What the task requires: When you reach the line that contains "Click Vertieb kontakieren" in the entries below, begin returning lines exactly as written and continue through the last one.

Data excerpts:
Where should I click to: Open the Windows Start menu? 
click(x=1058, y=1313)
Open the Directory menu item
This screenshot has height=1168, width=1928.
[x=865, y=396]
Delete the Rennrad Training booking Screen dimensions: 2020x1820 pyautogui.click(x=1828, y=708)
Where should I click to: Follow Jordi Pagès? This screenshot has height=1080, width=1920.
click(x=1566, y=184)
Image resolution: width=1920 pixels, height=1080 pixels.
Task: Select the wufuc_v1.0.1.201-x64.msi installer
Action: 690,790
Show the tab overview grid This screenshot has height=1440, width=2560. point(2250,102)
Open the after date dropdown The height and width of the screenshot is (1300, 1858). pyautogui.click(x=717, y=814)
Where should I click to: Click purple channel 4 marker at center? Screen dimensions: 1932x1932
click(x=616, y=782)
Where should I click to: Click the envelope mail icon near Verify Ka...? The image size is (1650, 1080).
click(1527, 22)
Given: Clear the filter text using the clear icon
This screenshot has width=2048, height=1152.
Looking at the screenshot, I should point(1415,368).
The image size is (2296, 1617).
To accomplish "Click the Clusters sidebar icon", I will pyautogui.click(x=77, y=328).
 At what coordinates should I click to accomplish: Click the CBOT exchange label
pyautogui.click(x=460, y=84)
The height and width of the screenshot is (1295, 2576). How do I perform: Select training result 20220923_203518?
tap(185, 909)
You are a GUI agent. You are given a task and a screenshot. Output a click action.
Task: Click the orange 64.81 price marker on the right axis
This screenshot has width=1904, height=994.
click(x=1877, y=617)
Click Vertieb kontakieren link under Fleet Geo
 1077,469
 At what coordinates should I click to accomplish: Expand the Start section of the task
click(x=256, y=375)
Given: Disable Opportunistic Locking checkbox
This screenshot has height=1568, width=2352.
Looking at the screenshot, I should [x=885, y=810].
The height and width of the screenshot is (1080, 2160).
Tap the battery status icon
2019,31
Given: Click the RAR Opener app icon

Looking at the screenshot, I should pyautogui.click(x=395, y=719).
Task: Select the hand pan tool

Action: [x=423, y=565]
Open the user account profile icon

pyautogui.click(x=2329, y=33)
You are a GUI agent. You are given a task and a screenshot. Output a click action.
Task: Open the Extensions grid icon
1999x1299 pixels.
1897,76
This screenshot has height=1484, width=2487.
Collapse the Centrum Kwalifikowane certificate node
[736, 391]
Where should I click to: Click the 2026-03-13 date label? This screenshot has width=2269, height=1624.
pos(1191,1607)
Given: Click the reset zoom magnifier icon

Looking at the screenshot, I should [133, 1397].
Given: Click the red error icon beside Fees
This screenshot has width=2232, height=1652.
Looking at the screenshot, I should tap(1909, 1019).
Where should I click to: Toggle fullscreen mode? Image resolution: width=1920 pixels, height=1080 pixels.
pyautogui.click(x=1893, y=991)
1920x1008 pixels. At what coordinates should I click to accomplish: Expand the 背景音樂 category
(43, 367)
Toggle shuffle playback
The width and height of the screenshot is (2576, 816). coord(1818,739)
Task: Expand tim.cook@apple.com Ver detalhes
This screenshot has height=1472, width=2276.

Task result:
Click Vertieb kontakieren link under Fleet Geo
 1077,469
 At what coordinates should I click to accomplish: Expand the Start section of the task
click(x=256, y=375)
Given: Disable Opportunistic Locking checkbox
This screenshot has height=1568, width=2352.
Looking at the screenshot, I should [x=885, y=810].
The height and width of the screenshot is (1080, 2160).
Tap the battery status icon
2019,31
Given: Click the RAR Opener app icon

Looking at the screenshot, I should pyautogui.click(x=395, y=719).
Task: Select the hand pan tool

Action: [x=423, y=565]
Open the user account profile icon

pyautogui.click(x=2329, y=33)
You are a GUI agent. You are given a task and a screenshot. Output a click action.
Task: Open the Extensions grid icon
1999x1299 pixels.
1897,76
This screenshot has height=1484, width=2487.
Collapse the Centrum Kwalifikowane certificate node
[736, 391]
Where should I click to: Click the 2026-03-13 date label? This screenshot has width=2269, height=1624.
pos(1191,1607)
Given: Click the reset zoom magnifier icon

Looking at the screenshot, I should [133, 1397].
Given: Click the red error icon beside Fees
This screenshot has width=2232, height=1652.
Looking at the screenshot, I should tap(1909, 1019).
Where should I click to: Toggle fullscreen mode? Image resolution: width=1920 pixels, height=1080 pixels.
pyautogui.click(x=1893, y=991)
1920x1008 pixels. At what coordinates should I click to accomplish: Expand the 背景音樂 category
(43, 367)
Toggle shuffle playback
The width and height of the screenshot is (2576, 816). coord(1818,739)
Task: Expand tim.cook@apple.com Ver detalhes
This screenshot has height=1472, width=2276.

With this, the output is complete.